Plant roots are the delivery system for homemade and commercially available organic fertilizer. Organic fertilizer does not contain the excessive nitrogen that can cause environmental pollution problems. Synthetic nitrogen fertilizers do not add living organisms to the soil that create soil fertility. Good soil is alive with a community of up to 1 billion microorganisms per teaspoon, and it is these microorganisms that create soil nutrients.
Roots support the structure of a plant and they absorb water. Root hairs extend from the epidermis--the outer layer of plant cells. Root hairs absorb water and nutrients from the soil. They are delicate and easily destroyed by transplanting. Root hairs grow from the tap root and fibrous roots of plants.
Twenty nutrients have been identified as necessary for healthy root and plant growth, and of these, 17 are available in soil. Nitrogen, phosphorus and potassium are required in the largest amounts. Organic fertilizers often identify the percentage of these three nutrients in the N-P-K label. Other important macronutrients found in organic fertilizer include sulphur, calcium and magnesium.
Origin of Nutrients
The nutrients in organic fertilizers come from natural sources such as plant and animal residues and rock dust. Other ingredient sources for organic fertilizer include bat guano, feather meal, cottonseed meal, mined potassium sulphate, seaweed, fish and bone meal and alfalfa meal. Homemade organic fertilizer is called compost. It contains kitchen and yard waste, dry materials such as newspaper, leaves, water and air.
Good soil structure allows plant roots to grow easily and hold the plant in place. Soil with good structure is crumbly in texture and retains water easily. Organic fertilizer and homemade compost improve soil structure by adding organic matter. Organic matter helps soil hold individual mineral particles together in clusters. These clusters form the structure that roots hold on to.

_Data block_:
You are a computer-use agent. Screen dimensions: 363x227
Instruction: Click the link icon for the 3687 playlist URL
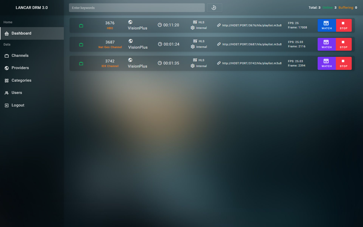[x=219, y=44]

_Action item 1_:
Name every plant nutrient that the text on organic fertilizer mentions by name.
_Action item 2_:
Answer these from the text on organic fertilizer:
(a) Up to how many microorganisms per teaspoon can good soil contain?
(b) What is homemade organic fertilizer called?
(c) Of the twenty nutrients needed for healthy root and plant growth, how many are available in soil?
_Action item 3_:
Please reproduce the text on organic fertilizer between "Origin of Nutrients" and "hold on to.", inclusive.

_Response area 1_:
Nitrogen, phosphorus, potassium, sulphur, calcium, magnesium

_Response area 2_:
(a) Up to 1 billion
(b) Compost
(c) 17

_Response area 3_:
Origin of Nutrients
The nutrients in organic fertilizers come from natural sources such as plant and animal residues and rock dust. Other ingredient sources for organic fertilizer include bat guano, feather meal, cottonseed meal, mined potassium sulphate, seaweed, fish and bone meal and alfalfa meal. Homemade organic fertilizer is called compost. It contains kitchen and yard waste, dry materials such as newspaper, leaves, water and air.
Good soil structure allows plant roots to grow easily and hold the plant in place. Soil with good structure is crumbly in texture and retains water easily. Organic fertilizer and homemade compost improve soil structure by adding organic matter. Organic matter helps soil hold individual mineral particles together in clusters. These clusters form the structure that roots hold on to.